**Work instruction**
Your output should be the lines from the one with "You are a GUI" through the last line of the records below, exactly as written, minus the pictures.

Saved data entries
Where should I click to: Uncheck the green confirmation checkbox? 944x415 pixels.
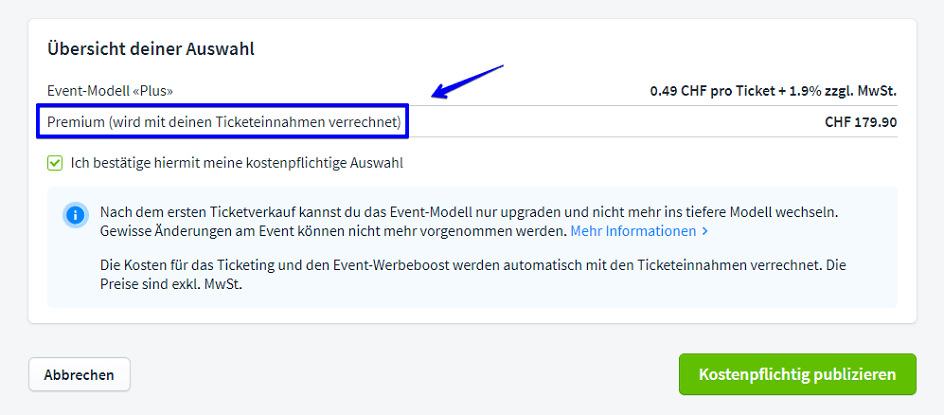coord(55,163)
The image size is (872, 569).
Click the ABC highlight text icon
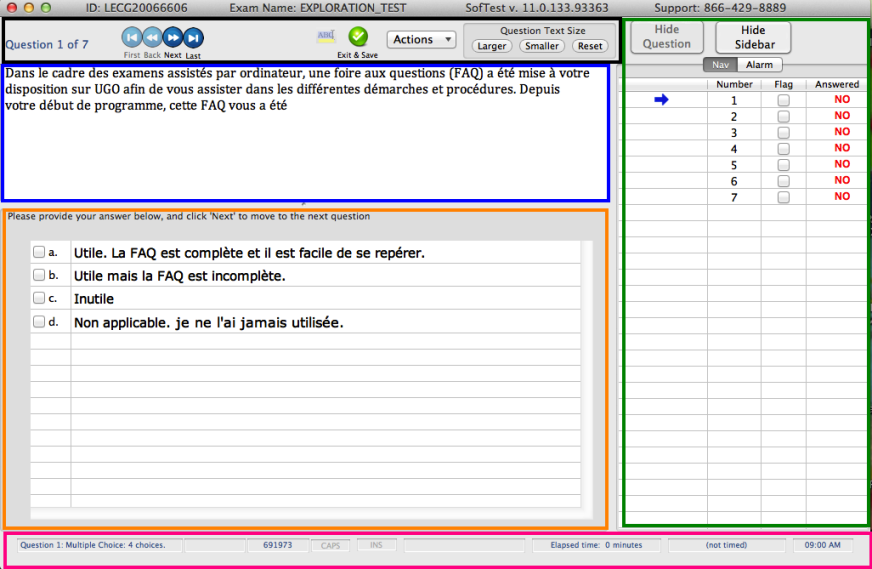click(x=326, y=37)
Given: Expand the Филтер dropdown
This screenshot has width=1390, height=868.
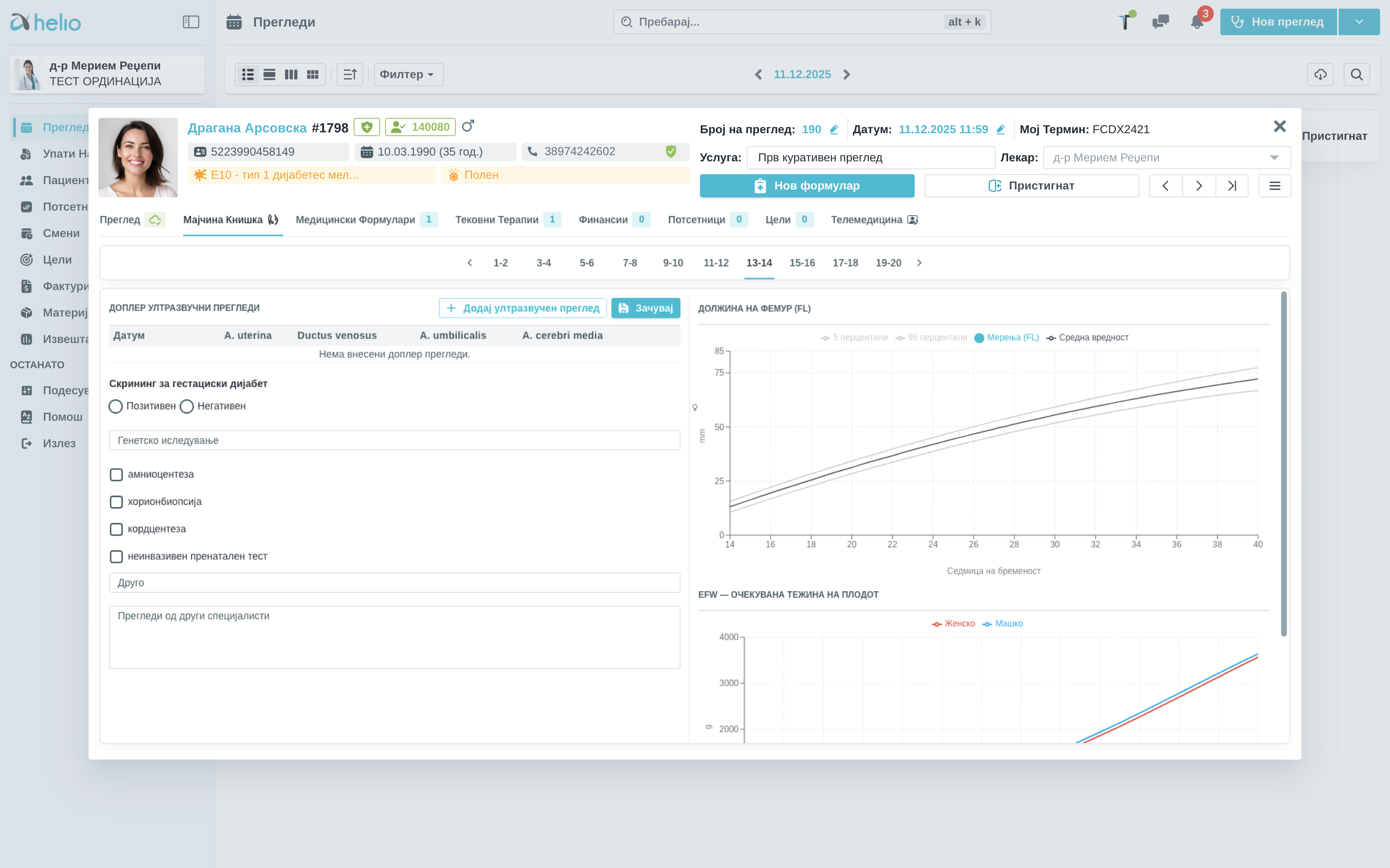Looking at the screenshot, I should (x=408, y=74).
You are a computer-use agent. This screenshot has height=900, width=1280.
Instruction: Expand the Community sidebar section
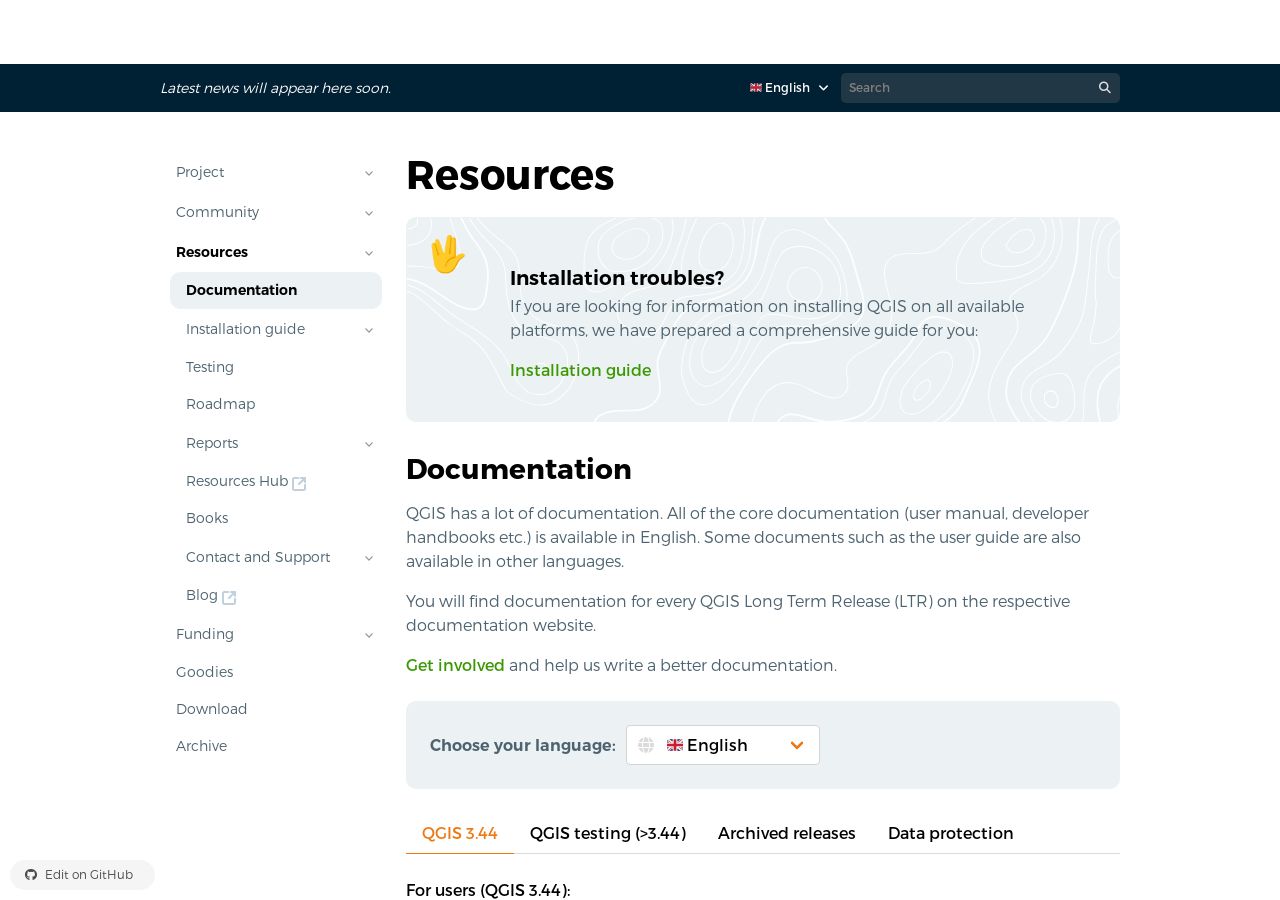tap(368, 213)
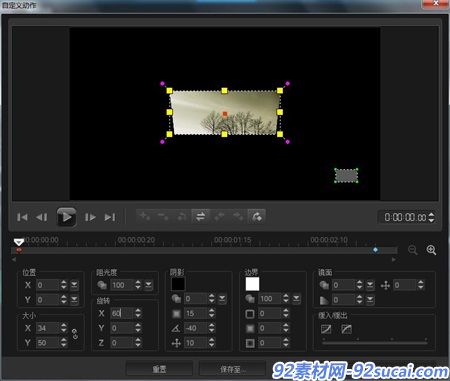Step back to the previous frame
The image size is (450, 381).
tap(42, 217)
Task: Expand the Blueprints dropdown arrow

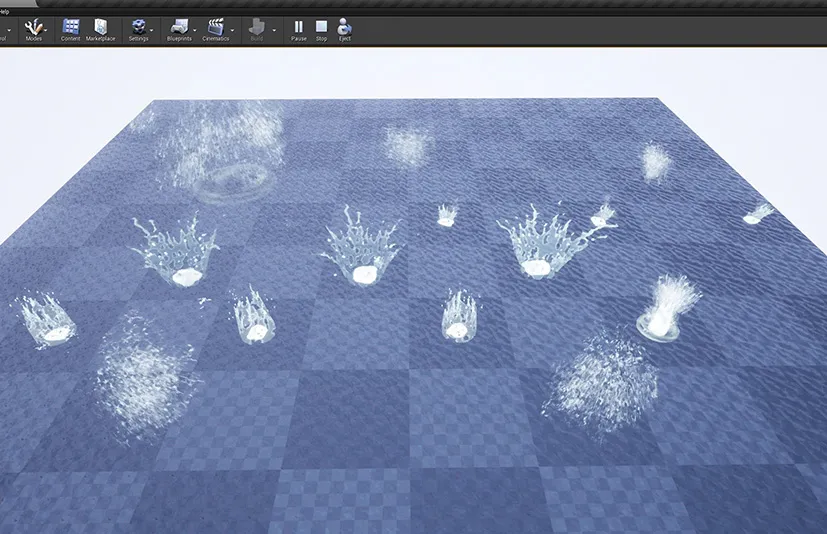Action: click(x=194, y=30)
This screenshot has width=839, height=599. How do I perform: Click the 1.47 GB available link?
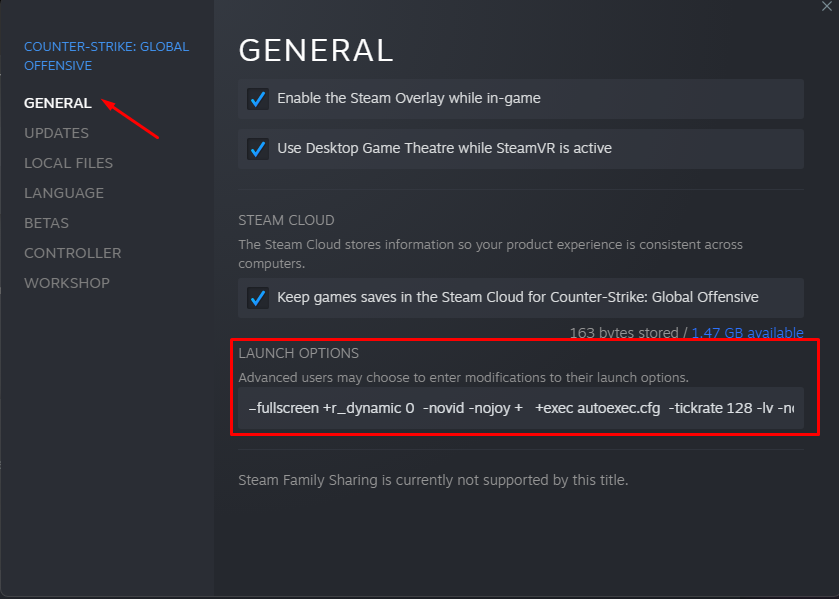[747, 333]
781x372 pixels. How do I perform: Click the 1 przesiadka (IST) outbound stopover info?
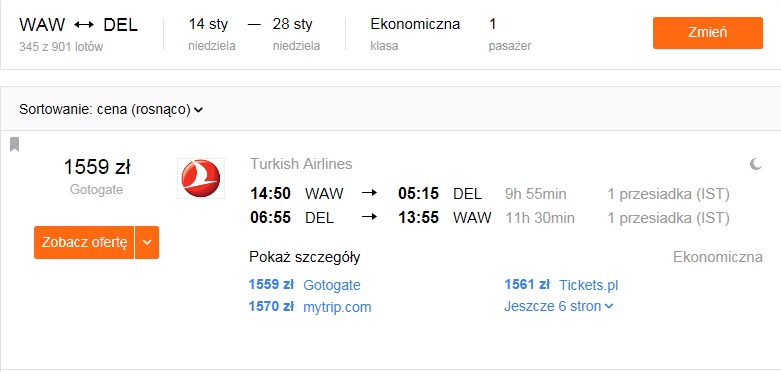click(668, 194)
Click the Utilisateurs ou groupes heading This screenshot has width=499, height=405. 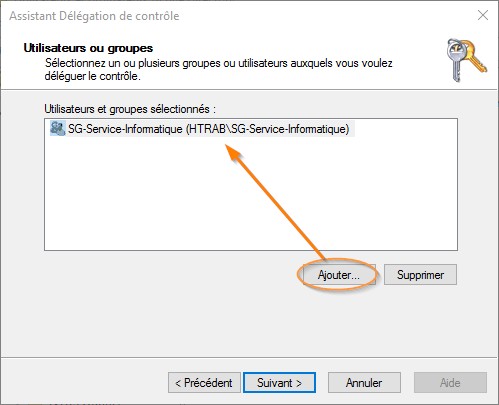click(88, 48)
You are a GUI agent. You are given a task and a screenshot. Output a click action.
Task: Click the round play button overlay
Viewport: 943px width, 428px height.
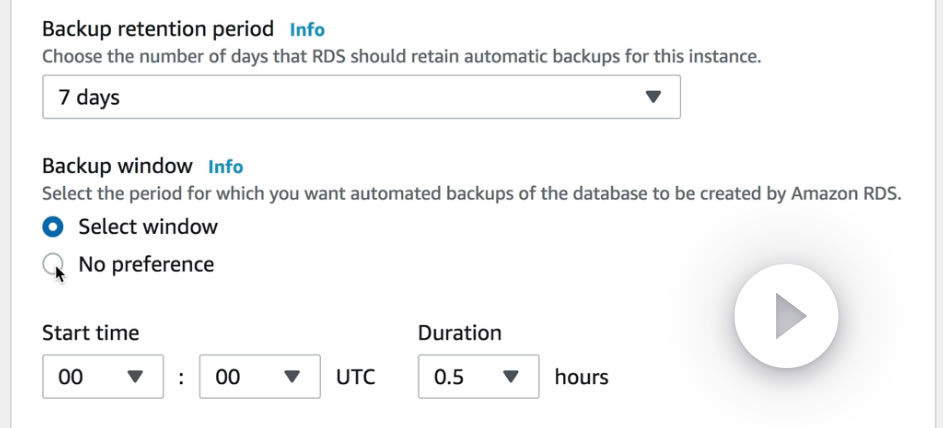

**Output of the exercise**
You are a GUI agent. You are given a task and a screenshot. Output a click action.
Task: Click the round play button overlay
Viewport: 943px width, 428px height.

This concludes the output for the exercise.